- TRECHO DA PÁGINA
+===+
Elizabeth Sousa C. Hernandes*

Waleska Batista Fernandes**

Do ponto de vista prático, política pública pode ser compreendida como uma forma de conciliar o conhecimento científico com o empirismo dos governos e, ao mesmo tempo, estabelecer diálogo entre cientistas sociais, grupos de interesse e estados. A definição vem da expressão policy analysis, elaborada por Harold Dwight Lasswel em 1936(1) Em suma, Lasswell afirma que decisões e análises sobre política pública implicam responder quem ganha o quê, por que e que diferença faz. Mas afinal, qual a relação entre essa definição e o desenvolvimento das políticas públicas de saúde mental no Brasil?

Um histórico de como chegamos a esse ponto

As primeiras ações relacionadas à saúde mental, no Brasil não diferem das desenvolvidas em outros países. Desde o início, o foco era resolver o problema da comunidade com os indivíduos que, além de não produzirem, atrapalhavam os processos de produção e incomodavam o dia a dia das comunidades, compostas por uma maioria de indivíduos “normais”.

O escopo das políticas de saúde mental, no Brasil colonial, também não se diferenciava do que servia às outras enfermidades. Prevalecia a lógica dos cuidados especializados para quem podia pagar e caridade para quem não podia. No caso das doenças mentais, o desenvolvimento dos modelos de cuidado foi mais lento que para as outras enfermidades, prestados por curandeiros, inclusive sacerdotes católicos, principalmente jesuítas. Médicos com formação acadêmica eram raros e até o acesso a cirurgiões e barbeiros licenciados era difícil, a não ser nos centros maiores que, por sua vez, serviam aos que podiam pagar. Não havia especialistas em psiquiatria, mas, hospitais como a Irmandade das Santas Casas de Misericórdia abrigavam enfermos pobres e os não pobres que fossem abandonados por algum motivo. Esse albergamento ocorria em condições sanitárias precárias, mesmo para aquele momento histórico-social. Apenas entre o final do século XVIII e início do XIX, o avanço do conhecimento científico e da consciência social impulsionaram a medicina para um formato mais humanístico e menos higienista.
+===+
- DADOS BRUTOS

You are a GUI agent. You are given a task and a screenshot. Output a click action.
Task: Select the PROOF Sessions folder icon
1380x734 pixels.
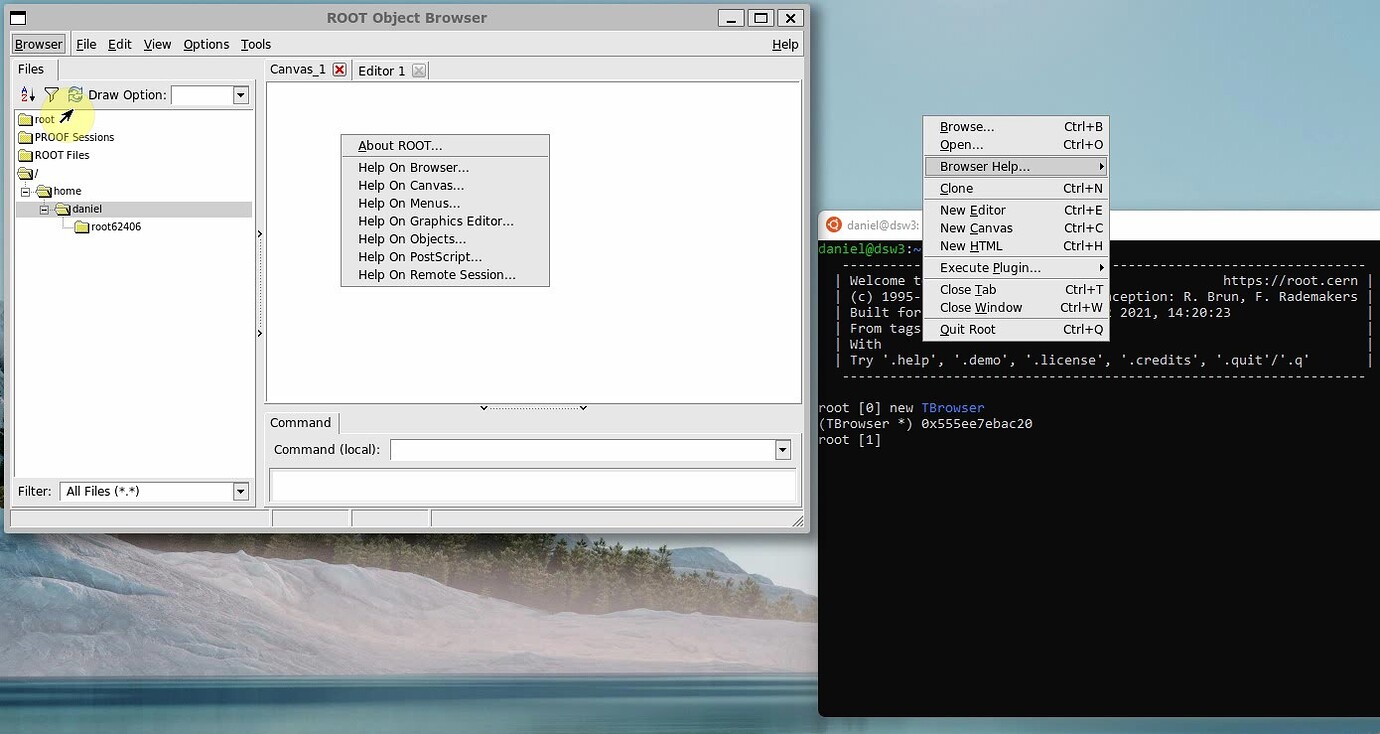28,137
+===+
- ENUNCIADO A
Liste os participantes entre os quais, segundo o trecho da página, a política pública estabelece diálogo.
- ENUNCIADO B
Reproduza o trecho da página começando em "Elizabeth Sousa C." e seguindo até "mental no Brasil?".

- RESOLUÇÃO A
cientistas sociais; grupos de interesse; estados

- RESOLUÇÃO B
Elizabeth Sousa C. Hernandes*

Waleska Batista Fernandes**

Do ponto de vista prático, política pública pode ser compreendida como uma forma de conciliar o conhecimento científico com o empirismo dos governos e, ao mesmo tempo, estabelecer diálogo entre cientistas sociais, grupos de interesse e estados. A definição vem da expressão policy analysis, elaborada por Harold Dwight Lasswel em 1936(1) Em suma, Lasswell afirma que decisões e análises sobre política pública implicam responder quem ganha o quê, por que e que diferença faz. Mas afinal, qual a relação entre essa definição e o desenvolvimento das políticas públicas de saúde mental no Brasil?